And the right eye image

Middle pixel point

The Census-transformed code of (a),

represents an exclusive or;

defining the cost of AD as

As shown in equation (4):

formula (4)

Wherein the content of the first and second substances,

，

are respectively left eye images

Middle pixel point

And the right eye image

Middle pixel point

A mapped gray value in RGB space; final matching cost

As shown in equation (5);

formula (5)

Wherein the content of the first and second substances,

，

respectively controlling Census matching cost and AD matching cost;

，

；

；

equation (5) is equivalent to adding the two equations;

formula (6)

In the formula (I), the compound is shown in the specification,

as a window

The size of (a) is (b),

and

are respectively windows

The mean and variance of the gray values of the inner pixels,

to adjust the parameters, the matching cost after aggregation is

P is a window

Q is the pixel point at the corner of the window,

and

formula (7)

step 33, selecting the value corresponding to the lowest matching cost from the candidate disparity values as the value of the pixel pointDisparity value

As shown in equation (8);

formula (8)

In the formula (I), the compound is shown in the specification,

representing a maximum disparity search range;

formula (9)

In the formula (I), the compound is shown in the specification,

is that

Middle pixel point

The value of the disparity of (a) to (b),

is that

Corresponding pixel point in

formula (10)

In the formula (I), the compound is shown in the specification,

is the total number of pixels of the region,

the number of non-occluded points in the area,

is a constant number of times, and is,

formula (11)

In the formula (I), the compound is shown in the specification,

is the coordinate of the pixel point and is,

as a result of the disparity value,

formula (12)

Wherein, the formulas of the sum are respectively as shown in formula (13);

formula (13)

In the formula (I), the compound is shown in the specification,

；

；

Dividing the binocular image to obtain a target area of the binocular image and obtain two groups of target three-dimensional point clouds;

step 5, carrying out three-dimensional data fusion on data points obtained from the two groups of local coordinate systems and unifying the data points to the same coordinate system;

and (6) determining the contour of the target area, and measuring the length of the contour by using the fused three-dimensional point cloud.

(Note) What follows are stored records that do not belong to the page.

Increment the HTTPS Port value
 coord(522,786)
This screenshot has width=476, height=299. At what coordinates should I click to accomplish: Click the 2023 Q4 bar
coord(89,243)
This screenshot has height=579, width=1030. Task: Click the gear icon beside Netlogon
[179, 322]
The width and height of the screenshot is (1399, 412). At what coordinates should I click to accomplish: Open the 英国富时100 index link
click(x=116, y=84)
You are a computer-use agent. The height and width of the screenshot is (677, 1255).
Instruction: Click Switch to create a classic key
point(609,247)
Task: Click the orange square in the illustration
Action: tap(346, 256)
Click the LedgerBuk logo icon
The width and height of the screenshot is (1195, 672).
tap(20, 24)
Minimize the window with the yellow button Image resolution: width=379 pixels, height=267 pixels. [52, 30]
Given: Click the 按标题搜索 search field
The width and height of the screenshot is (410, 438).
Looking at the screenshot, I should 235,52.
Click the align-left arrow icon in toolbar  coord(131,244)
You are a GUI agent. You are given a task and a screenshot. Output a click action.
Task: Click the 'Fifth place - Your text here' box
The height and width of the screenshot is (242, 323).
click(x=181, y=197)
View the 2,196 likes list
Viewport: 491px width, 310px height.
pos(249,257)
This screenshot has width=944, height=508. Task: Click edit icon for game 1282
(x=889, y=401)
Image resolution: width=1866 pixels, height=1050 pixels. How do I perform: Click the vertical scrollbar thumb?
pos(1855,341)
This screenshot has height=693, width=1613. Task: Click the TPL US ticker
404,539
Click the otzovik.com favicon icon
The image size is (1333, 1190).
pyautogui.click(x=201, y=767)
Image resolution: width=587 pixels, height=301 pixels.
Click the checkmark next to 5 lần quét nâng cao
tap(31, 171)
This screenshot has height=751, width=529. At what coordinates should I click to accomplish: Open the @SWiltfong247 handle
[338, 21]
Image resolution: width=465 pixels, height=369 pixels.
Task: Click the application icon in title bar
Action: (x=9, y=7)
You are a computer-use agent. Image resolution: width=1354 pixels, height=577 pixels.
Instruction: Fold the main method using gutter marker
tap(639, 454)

2. The method for measuring the size of the target based on the multi-view binocular vision perception according to claim 1, wherein the method comprises the following steps: in the step (1), two groups of binocular camera parameters are obtained based on a Zhang calibration method, and the method comprises the following steps:

And

Clear and complete;

(1a) to four-eye camera

Respectively calibrating to obtain internal parameters of each camera;

(1b) respectively to two groups of cameras

And

calibrating to obtain rotation matrix of two groups of camerasAnd a translation matrix, defined as

And

；

(1c) to pair

And

calibrating to obtain rotation matrix of two cameras

And translation matrix

。

3. The method for measuring the size of the target for the multi-view binocular visual perception according to claim 2, wherein the method comprises the following steps: in the step (2), shooting a target by using two groups of binocular cameras to obtain two groups of binocular images, and correcting the two groups of binocular images by using an improved Bouguet algorithm respectively to enable the two groups of binocular images to meet epipolar constraint, wherein the method comprises the following steps:

The binocular image is taken as

Second group of cameras

Taken by shootingThe binocular image is

(ii) a Defining world coordinate system

First group of left eye cameras

Coordinate system is

And is and

and with

Coincidence, second group left eye camera

Coordinate system is

(ii) a First group of right eye cameras

Coordinate system is

Second group of right eye cameras

Coordinate system is

；

Of the rotation matrix

To pair

(2a) firstly, the first step is to

A rotation matrix of

Composite matrix divided into left and right cameras

Wherein

，

；

(2b) Creating

formula (1)

Wherein the content of the first and second substances,

being the poles in the same direction as the translation vectors,

，

、

and

are respectively as

And

a translation vector in a direction;

a vector in the direction of an image plane;

is perpendicular to

And

the vector of the plane in which the lens is located;

(2c) obtaining left and right cameras according to formula (2)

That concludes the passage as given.